为什么Gateway 方法构建载体转化效率太低?

2016-08-17技术资料

本人Zui近用Gateway 方法构建载体,做到BP反应这一步了,转化大肠杆菌之后做菌液PCR,挑了20几个菌落,没有一个阳性克隆,之前师姐他们都是一次成功的,不是该方法转化效率很高吗?为什么到我这就这么低呀

这么说来,你的转化肯定有问题了。20个都没有,那个就太低了啊 !

是不是BP反应有问题啊,板上长了很多单菌落啊
 
GATEWAY法BP反应效率很高。楼主用于BP反应的PCR产物有多大?大于5 kb至少要室温过夜才能得到理想的结果。
 
2.5Kb,反应了11个小时呢,时间够长啊

我的做法一般是BP反应后,转化TOP10细胞,涂板在加了相应抗生素的平板上,长出菌落后挑单菌落在抗生素培养基中扩培,提质粒酶切测定。

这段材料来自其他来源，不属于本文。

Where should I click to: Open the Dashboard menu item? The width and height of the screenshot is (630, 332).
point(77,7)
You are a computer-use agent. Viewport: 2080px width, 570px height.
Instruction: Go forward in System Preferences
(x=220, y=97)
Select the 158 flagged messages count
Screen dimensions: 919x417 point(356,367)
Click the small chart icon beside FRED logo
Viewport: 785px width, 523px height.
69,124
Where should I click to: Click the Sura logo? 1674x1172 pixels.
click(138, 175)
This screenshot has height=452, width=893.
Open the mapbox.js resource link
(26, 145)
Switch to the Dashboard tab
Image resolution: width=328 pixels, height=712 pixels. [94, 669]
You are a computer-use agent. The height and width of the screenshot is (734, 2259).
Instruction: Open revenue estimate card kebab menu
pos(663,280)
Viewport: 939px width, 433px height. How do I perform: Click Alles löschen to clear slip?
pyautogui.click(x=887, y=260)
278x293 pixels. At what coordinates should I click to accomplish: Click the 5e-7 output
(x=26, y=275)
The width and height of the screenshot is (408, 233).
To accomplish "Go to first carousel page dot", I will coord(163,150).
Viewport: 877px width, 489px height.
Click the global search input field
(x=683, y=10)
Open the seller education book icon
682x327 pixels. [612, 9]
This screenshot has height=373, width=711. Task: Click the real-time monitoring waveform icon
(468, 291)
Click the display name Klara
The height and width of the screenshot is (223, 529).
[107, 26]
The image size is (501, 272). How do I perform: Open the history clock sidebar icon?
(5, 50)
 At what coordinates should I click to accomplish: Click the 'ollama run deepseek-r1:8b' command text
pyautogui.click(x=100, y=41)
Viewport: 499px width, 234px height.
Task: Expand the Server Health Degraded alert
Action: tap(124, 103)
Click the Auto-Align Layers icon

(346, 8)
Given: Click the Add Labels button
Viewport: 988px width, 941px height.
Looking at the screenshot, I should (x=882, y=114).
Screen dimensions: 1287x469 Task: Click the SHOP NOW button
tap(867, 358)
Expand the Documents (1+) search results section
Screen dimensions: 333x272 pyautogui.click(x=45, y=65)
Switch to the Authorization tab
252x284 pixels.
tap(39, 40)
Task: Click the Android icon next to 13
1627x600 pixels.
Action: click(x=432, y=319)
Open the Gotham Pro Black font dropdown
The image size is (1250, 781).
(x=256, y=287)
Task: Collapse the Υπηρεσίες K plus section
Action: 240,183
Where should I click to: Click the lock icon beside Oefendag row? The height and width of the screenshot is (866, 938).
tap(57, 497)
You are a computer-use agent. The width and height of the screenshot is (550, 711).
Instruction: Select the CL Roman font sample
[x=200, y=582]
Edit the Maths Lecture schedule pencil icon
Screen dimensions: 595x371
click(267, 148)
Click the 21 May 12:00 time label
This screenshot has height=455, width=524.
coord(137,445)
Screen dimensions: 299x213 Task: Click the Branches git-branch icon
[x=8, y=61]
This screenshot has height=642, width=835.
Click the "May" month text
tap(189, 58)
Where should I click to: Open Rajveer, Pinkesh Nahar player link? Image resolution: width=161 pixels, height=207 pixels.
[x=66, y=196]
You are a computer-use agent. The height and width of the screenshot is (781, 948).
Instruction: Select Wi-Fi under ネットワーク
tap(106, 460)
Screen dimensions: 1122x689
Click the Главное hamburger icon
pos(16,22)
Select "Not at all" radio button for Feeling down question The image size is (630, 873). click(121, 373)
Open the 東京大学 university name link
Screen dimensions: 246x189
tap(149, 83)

我的是转化DH5α,然后涂板再挑菌做菌液PCR,之前师姐他们都是一次成功的,我的却一个也没有,真不知道问题出在哪了,对了,我的PCR产物凝胶回收之后电泳目的条带上面有拖尾,M也是这样,不知这是否有影响
 
如果M也拖尾,很可能是电泳条件有问题,但如果能在估计的大小切出目的条带,应该就不影响后续工作。能否贴电泳图出来看一下。
你做挑菌液,PCR,引物和条件都与你师姐一样么?

这是凝胶回收之后的电泳图,目的条带的大小正确而且浓度很大

凝胶回收之后的电泳图
 
加入的PCR产物量大,不一定就好。我们一般反应4小时就够了。
酶在使用之前提前几分钟拿出来放在冰上冻融,稍微离心一下,这样会好一些。

我的片段是2.5Kb,反应时间是不是要长一些?
说明书上的反应时间一般推荐为1小时,如果时间太长的话,BP酶本身的活性可能已经丧失了,延长时间也没有必要。
 
我又做了一次仍然没有阳性克隆,愁死了

我又做了一次仍然没有阳性克隆,愁死了
建议你把中间载体的质粒DNA检测一下,是否降解了。浓度调整到100ng/ul左右,取1ul用于反应。并将PCR产物纯化。

我又做了一次仍然没有阳性克隆,愁死了...
楼主后来的BP成功了吗?我Zui近也是总做不出来,烦死了~
爱笑的大脸猫

敢问楼主用的什么载体?在下要买载体,一片茫然,求回复

我用pDONR221(invitrogen),有不同抗性的版本。
 

我Zui近做BP反应(pDONR221)也是假阳性巨多,也许空载体37度摇菌扩增时CCDB发生了突变,TOP10转空载体的对照也有个别菌落长出来。
其实,我做BP反应很少有像一些小伙伴说的长成百上千的,貌似片段越大酶连效率越低。
另外,也和感受态效率有关。新鲜感受态效率普遍比冻存一段时间的高。

invitrogen的载体不错,可以直接在Gateway cloning system里面查下。